▶ _WHAT YOU WILL DO_:
Go through the following data and transcribe exactly the stretch of lines from the one holding "Instruction: Open the" to the one holding "1024x667 pixels.", both included.

[Stored records]
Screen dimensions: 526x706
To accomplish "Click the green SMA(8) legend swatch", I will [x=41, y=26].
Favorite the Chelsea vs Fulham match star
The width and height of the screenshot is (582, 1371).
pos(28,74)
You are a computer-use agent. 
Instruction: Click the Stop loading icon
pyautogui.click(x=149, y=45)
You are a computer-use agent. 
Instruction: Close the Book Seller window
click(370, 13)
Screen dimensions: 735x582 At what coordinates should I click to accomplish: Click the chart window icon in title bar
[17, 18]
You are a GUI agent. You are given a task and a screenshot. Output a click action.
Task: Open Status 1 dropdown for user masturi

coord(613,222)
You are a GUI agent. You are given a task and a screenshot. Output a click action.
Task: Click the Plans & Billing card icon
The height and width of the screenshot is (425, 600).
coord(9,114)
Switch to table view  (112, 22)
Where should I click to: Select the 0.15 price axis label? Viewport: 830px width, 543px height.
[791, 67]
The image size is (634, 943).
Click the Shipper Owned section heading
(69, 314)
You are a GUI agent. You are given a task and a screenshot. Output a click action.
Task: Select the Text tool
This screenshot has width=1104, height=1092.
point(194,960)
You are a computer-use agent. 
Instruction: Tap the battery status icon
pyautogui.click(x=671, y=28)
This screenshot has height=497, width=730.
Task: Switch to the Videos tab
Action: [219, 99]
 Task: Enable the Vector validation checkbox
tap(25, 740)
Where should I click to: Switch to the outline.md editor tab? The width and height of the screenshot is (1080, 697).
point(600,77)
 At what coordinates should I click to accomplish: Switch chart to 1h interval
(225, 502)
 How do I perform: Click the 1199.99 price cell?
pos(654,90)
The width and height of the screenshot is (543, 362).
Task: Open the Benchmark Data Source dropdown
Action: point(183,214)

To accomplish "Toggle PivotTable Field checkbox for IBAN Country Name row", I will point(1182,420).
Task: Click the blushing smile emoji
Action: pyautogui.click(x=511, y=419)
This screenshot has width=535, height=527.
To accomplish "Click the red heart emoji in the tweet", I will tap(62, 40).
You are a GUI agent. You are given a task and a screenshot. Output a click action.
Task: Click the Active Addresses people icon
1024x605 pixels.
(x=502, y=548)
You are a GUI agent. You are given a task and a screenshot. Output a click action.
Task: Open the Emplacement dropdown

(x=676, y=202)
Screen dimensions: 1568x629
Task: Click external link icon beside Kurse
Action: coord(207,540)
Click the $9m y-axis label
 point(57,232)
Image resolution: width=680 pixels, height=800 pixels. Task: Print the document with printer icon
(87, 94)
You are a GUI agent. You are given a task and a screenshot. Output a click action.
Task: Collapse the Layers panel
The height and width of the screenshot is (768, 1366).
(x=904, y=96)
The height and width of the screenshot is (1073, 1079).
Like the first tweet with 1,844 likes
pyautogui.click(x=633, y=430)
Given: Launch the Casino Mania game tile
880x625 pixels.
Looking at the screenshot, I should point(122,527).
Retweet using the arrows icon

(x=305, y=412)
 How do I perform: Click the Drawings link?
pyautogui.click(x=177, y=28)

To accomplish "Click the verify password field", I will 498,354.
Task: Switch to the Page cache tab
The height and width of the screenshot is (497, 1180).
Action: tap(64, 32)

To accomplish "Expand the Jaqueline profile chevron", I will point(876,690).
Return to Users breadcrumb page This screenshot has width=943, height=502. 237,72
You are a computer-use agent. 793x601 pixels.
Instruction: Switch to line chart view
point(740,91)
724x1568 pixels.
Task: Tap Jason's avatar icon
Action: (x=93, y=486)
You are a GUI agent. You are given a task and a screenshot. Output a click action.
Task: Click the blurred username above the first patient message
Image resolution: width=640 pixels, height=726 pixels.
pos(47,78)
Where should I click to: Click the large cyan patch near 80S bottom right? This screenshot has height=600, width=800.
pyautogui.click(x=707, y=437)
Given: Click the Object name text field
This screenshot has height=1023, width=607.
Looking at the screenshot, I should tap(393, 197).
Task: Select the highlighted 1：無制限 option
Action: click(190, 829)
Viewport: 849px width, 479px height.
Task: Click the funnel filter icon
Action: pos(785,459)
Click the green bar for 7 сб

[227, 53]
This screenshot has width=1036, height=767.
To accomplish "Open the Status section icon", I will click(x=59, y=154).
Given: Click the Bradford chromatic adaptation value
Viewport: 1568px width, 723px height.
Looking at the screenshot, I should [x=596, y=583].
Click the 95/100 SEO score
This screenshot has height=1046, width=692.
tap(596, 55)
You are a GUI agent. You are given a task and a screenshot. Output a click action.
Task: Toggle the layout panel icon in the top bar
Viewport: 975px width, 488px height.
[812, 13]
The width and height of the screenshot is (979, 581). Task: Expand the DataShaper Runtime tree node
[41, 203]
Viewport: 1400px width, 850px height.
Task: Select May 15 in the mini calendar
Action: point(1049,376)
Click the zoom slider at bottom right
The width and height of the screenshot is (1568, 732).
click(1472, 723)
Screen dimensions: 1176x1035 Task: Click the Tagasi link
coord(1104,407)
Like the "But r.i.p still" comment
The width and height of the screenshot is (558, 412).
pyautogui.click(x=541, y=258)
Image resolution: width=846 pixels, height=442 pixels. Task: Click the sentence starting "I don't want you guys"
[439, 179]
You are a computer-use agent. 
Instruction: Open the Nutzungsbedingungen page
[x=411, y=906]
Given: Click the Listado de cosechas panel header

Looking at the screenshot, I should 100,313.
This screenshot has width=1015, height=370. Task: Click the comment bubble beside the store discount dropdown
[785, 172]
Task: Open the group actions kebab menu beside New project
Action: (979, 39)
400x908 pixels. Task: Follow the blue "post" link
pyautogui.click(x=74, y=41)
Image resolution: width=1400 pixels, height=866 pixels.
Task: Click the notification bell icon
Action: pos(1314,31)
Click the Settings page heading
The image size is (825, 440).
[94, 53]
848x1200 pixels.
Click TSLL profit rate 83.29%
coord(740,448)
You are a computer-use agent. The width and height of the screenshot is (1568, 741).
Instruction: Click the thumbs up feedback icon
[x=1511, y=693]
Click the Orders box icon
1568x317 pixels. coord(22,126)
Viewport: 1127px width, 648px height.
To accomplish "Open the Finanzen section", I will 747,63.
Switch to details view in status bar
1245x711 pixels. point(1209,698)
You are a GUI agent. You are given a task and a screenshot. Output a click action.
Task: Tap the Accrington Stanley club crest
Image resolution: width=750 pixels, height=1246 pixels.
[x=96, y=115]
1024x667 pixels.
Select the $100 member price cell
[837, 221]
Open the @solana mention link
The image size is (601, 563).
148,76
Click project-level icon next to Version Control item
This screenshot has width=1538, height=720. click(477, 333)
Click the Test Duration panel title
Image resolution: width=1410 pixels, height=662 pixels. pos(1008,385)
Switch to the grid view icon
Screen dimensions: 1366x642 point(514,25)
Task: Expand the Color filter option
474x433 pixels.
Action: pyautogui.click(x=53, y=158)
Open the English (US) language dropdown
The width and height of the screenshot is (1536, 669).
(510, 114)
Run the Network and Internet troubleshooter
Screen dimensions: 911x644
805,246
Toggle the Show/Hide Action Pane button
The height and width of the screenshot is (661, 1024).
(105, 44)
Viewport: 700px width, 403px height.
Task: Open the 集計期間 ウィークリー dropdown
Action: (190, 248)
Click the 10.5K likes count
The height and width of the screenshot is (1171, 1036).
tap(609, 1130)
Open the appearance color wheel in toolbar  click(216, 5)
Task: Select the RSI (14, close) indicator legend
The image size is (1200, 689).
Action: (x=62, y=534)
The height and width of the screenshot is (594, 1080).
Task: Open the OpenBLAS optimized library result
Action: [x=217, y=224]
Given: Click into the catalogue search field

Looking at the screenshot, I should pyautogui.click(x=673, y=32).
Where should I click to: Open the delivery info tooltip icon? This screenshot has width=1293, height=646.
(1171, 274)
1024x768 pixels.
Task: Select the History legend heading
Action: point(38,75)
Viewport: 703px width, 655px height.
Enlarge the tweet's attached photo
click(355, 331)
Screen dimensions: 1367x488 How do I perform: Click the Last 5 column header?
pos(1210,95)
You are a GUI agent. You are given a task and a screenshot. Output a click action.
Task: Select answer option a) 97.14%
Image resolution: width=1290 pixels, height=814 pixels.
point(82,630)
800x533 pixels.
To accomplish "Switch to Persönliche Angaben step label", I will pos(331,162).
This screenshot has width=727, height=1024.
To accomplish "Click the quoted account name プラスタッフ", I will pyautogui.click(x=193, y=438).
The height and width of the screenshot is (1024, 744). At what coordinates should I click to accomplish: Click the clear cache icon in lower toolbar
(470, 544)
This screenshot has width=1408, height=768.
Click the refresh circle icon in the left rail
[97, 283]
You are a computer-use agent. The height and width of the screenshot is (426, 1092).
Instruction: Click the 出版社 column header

▶ _YOUR SOLUTION_:
Instruction: Open the Nutzungsbedingungen page
[x=411, y=906]
Given: Click the Listado de cosechas panel header

Looking at the screenshot, I should 100,313.
This screenshot has width=1015, height=370. Task: Click the comment bubble beside the store discount dropdown
[785, 172]
Task: Open the group actions kebab menu beside New project
Action: (979, 39)
400x908 pixels. Task: Follow the blue "post" link
pyautogui.click(x=74, y=41)
Image resolution: width=1400 pixels, height=866 pixels.
Task: Click the notification bell icon
Action: pos(1314,31)
Click the Settings page heading
The image size is (825, 440).
[94, 53]
848x1200 pixels.
Click TSLL profit rate 83.29%
coord(740,448)
You are a computer-use agent. The width and height of the screenshot is (1568, 741).
Instruction: Click the thumbs up feedback icon
[x=1511, y=693]
Click the Orders box icon
1568x317 pixels. coord(22,126)
Viewport: 1127px width, 648px height.
To accomplish "Open the Finanzen section", I will 747,63.
Switch to details view in status bar
1245x711 pixels. point(1209,698)
You are a GUI agent. You are given a task and a screenshot. Output a click action.
Task: Tap the Accrington Stanley club crest
Image resolution: width=750 pixels, height=1246 pixels.
[x=96, y=115]
1024x667 pixels.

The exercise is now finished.